Les membres du comité consultatif intercommunal « environnement et qualité de l’air » de la vallée de Chamonix-Mont-Blanc composé de trois collèges (élus, socioprofessionnels et associatifs) font le  constat affligeant « de la relative inertie de l’Etat, sur des sujets qui sont pourtant déterminants pour la résolution de notre crise »

Alors que le second Plan de Protection de l’Atmosphère de la Vallée de l’Arve est en cours de finalisation, le comité adresse une lettre ouverte aux trois ministres Mesdames Borne et Buzyn et Monsieur Hulot.

Parmi les exigences on trouve l’utilisation de la ligne existante Lyon Turin sous utilisée pour le transport des marchandises : « En complément de cette orientation, il convient de mettre en place sans tarder une stratégie offensive en faveur du fret ferroviaire sur la ligne existante qui a été complètement sous-utilisée au cours des 15 dernières années. Le report vers le rail est en effet un levier indispensable pour désengorger les vallées alpines ».

L’unanimité des membres sur cette exigence masque cependant deux visions différentes.

Les associations Inspire et ARSMB se sont largement engagées en faveur de l’utilisation de la ligne existante et l’arrêt du projet inutile de Nouvelle Liaison Lyon Turin.

Monsieur Eric Fournier, maire de Chamonix et vice-président à l’environnement du Conseil Régional AURA est de son côté très largement engagé au côté du lobby pro-Lyon Turin. Or la ligne ferroviaire existante Chambéry – Modane qui emprunte le tunnel du Mont Cenis est systématiquement dénigrée par le lobby Lyon Turin afin de justifier la nouvelle liaison Lyon Turin.

En mai, Monsieur Eric Fournier cosignait un plaidoyer pour la réalisation des accès au Lyon Turin qui argumentait l’impossibilité de réussir le transfert modal sans une nouvelle ligne « moderne et performante ».

Depuis des années la ligne ferroviaire Ambérieu – Modane – Turin est qualifiée de ligne « historique ». Ce mot répété inlassablement dans les accords internationaux, les dossiers et les communications des élus et lobbies supportant la Nouvelle Liaison Lyon Turin disqualifie méthodiquement cette ligne.

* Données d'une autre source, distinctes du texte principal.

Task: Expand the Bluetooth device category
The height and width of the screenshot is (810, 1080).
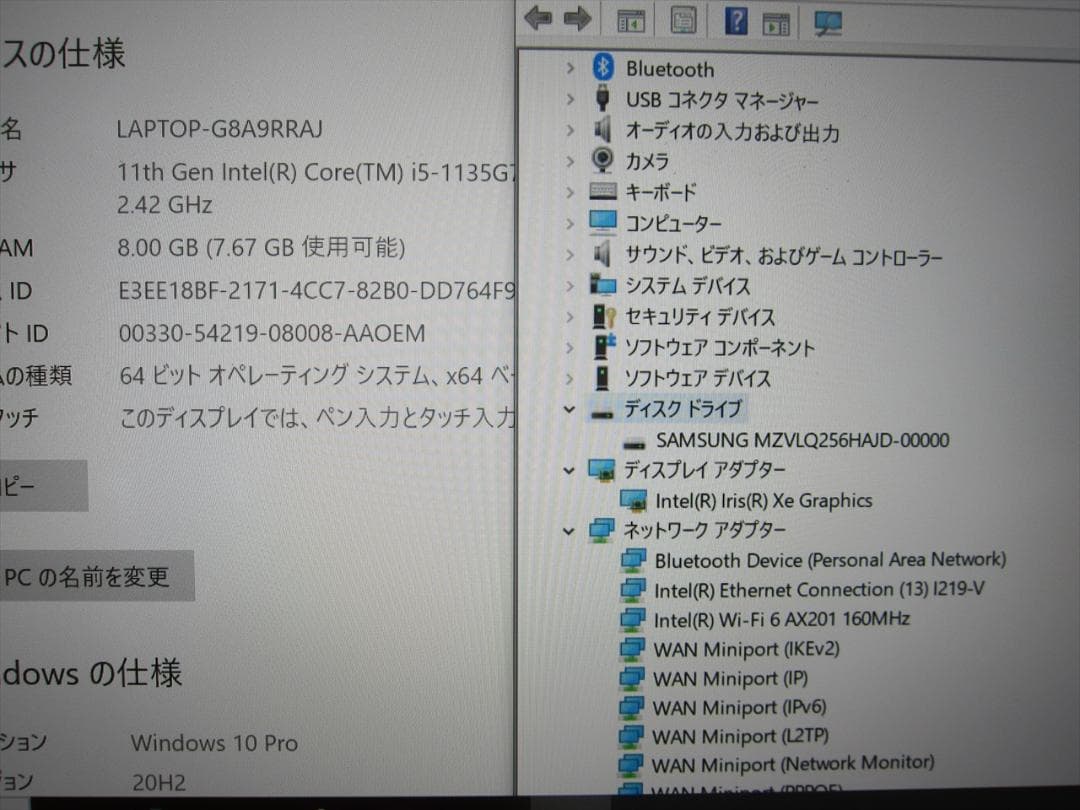Action: click(569, 69)
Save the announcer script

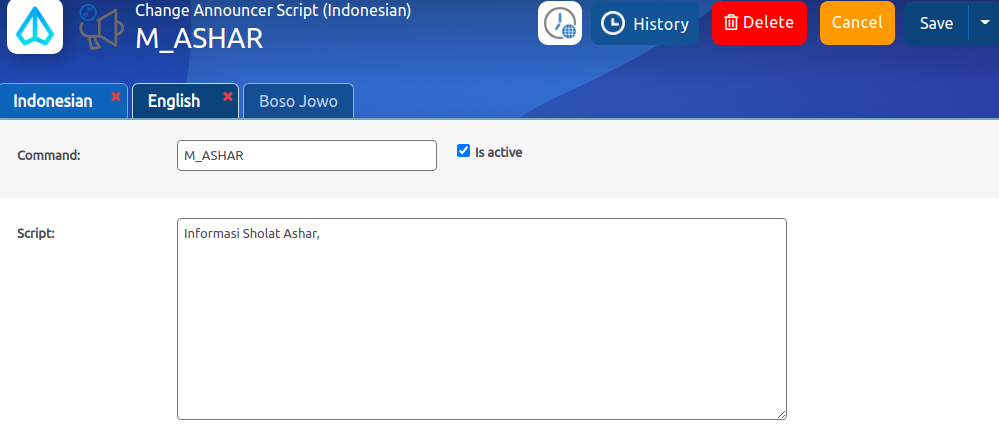936,23
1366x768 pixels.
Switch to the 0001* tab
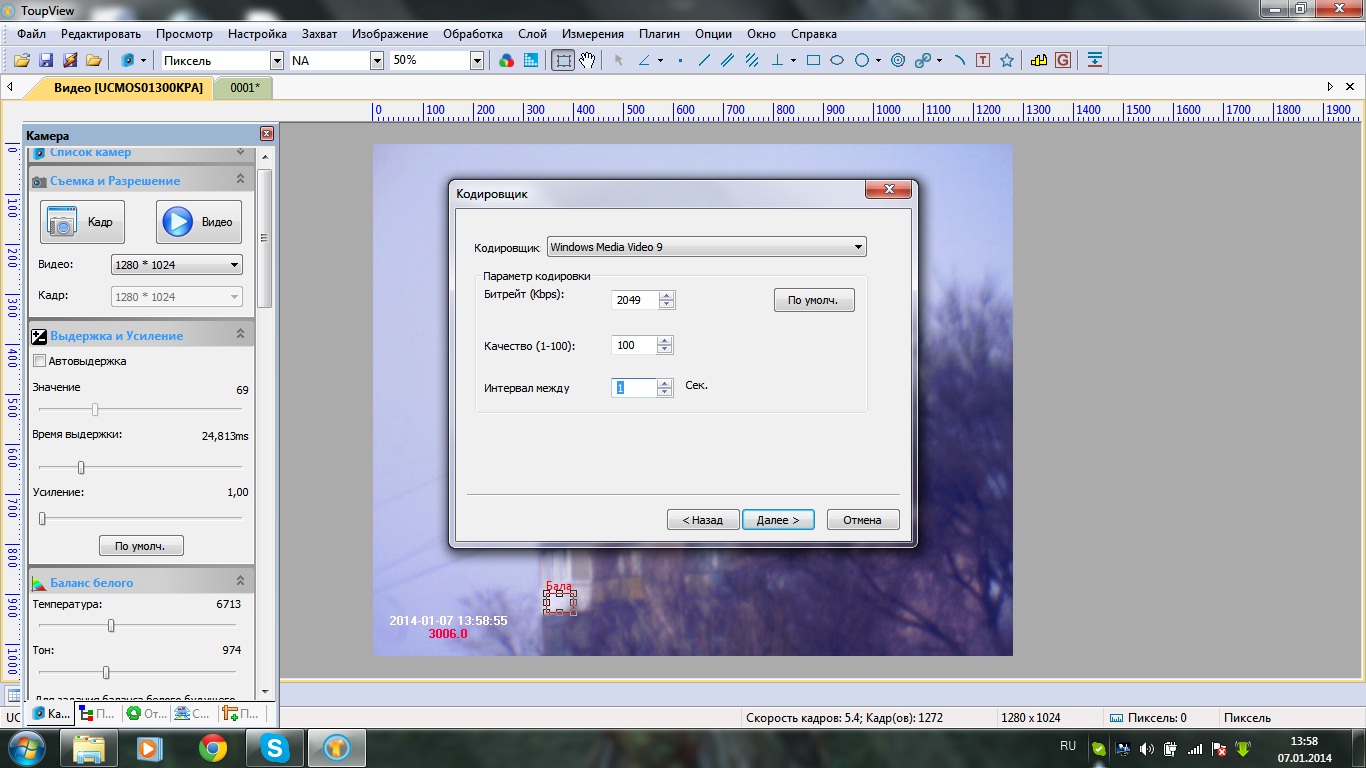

En 2015, Le rapport sur les nouvelles sources de financement de la section transfrontalière remis au premier ministre par Monsieur Michel Bouvard et Monsieur Michel Destot fait état (en page 27) de questions de fiabilité et de sécurité sur ce parcours. « Le parcours de la ligne de montagne soulève également des questions de fiabilité et de sécurité. Le tunnel actuel est monotube, sans galerie de sécurité. La ligne d’accès longe des parois abruptes et peu sécurisées.»

Plus lourd de conséquences, en juin 2006, un document de La Transalpine, le groupe de lobbying pro Lyon Turin recommandait (en page 3) de ne pas encourager le développement de l’AFA Autoroute Ferroviaire Alpine pour éviter de valoriser les performances de la ligne existante. « Vouloir poursuivre à tout prix l’AFA Autoroute Ferroviaire Alpine actuelle ou modifiée, en l’absence de perspectives à long terme, pourrait au contraire laisser croire que la ligne historique peut encore rendre service de nombreuses années… Et donner des arguments aux opposants de la vallée de Suse.»

Voir :  La fermeture des gares de Maurienne est liée à la politique pro Lyon Turin

Il y a une grande incohérence à exiger l’utilisation de la ligne existante pour le transport des marchandises et en parallèle à peser de tout son poids politique pour disqualifier les performances de cette ligne. L’inertie du gouvernement pourrait presque apparaître compréhensible devant ces pressions contradictoires.